The detachment of ILVs from the endosomal limiting membrane involves the scission of the narrow membrane neck connecting the nascent vesicle with the limiting membrane (Supplementary Fig. 1). This process is topologically opposite to the mechanism of membrane cleavage by dynamin family proteins 15, which coat the outer surface of membrane tubules and cleave from the outside. Cleavage of the membrane neck connecting a nascent virion to the plasma membrane or connecting two daughter also occurs from the membrane surface contiguous with the inside of the neck (Supplementary Fig. 1). The conserved and ubiquitous involvement of ESCRTs in the inwardly directed cleavage of membrane necks has led to the view that ESCRTs are likely to have membrane scission activity. Thus far the absence of an ESCRT scission assay reconstituted entirely from purified proteins and lipids has prevented a direct test of this hypothesis, and has more broadly impeded progress in the ESCRT field.
The ESCRTs consist of the ESCRT-0, -I, -II, and -III complexes together with Vps4, Alix, and other associated proteins 4, 6, 7. ESCRT-0, -I, and -II are soluble, contain ubiquitin-binding domains, and are primarily involved in cargo sorting and in the recruitment and activation of ESCRT-III. The ESCRT-III subunits Vps20, Snf7, Vps24, and Vps2 are soluble monomers in cytosol 16, and the crystal structure of one of these subunits is known 17. Activated ESCRT-III subunits assemble into a detergent-insoluble complex on the endosomal membrane 16, 18, 19. Overexpression of one of these subunits, human SNF7, leads to plasma membrane evaginations that are coated on the inside and have dimensions comparable to those of membrane necks cleaved by the ESCRTs 20. ESCRT-III disassembly requires hydrolysis of ATP by the AAA ATPase Vps4 21. The N-terminal MIT domain of Vps4 binds to a subset of ESCRT-III proteins via MIM122, 23and MIM224 motifs in their C-termini. ESCRT-III subunits can form filaments 25 and helical tubes in vitro 26 that can be disassembled by Vps4. These observations suggest that the ESCRT-III-Vps4 module is a good candidate for a membrane scission machine.
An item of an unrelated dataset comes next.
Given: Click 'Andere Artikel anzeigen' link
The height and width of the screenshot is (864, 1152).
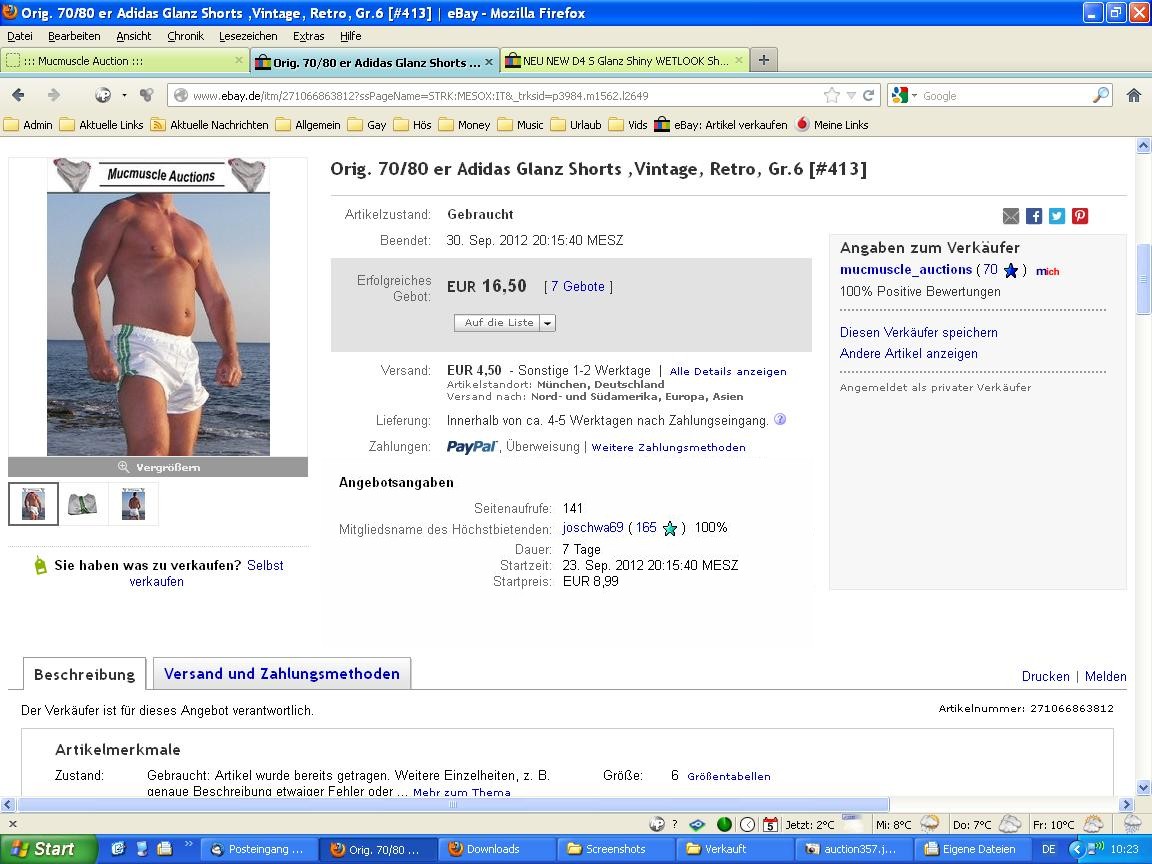Looking at the screenshot, I should 908,354.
Recently, fluorescence microscopy of bilayer giant unilamellar vesicles (GUVs) has become established as a tool for the reconstitution of reactions in membrane trafficking27-30. We set out to initiate an in vitro assay for the ESCRT machinery and to determine whether the ESCRTs have an intrinsic membrane scission capability using purified ESCRT-III subunits and Vps4 in a GUV-based assay.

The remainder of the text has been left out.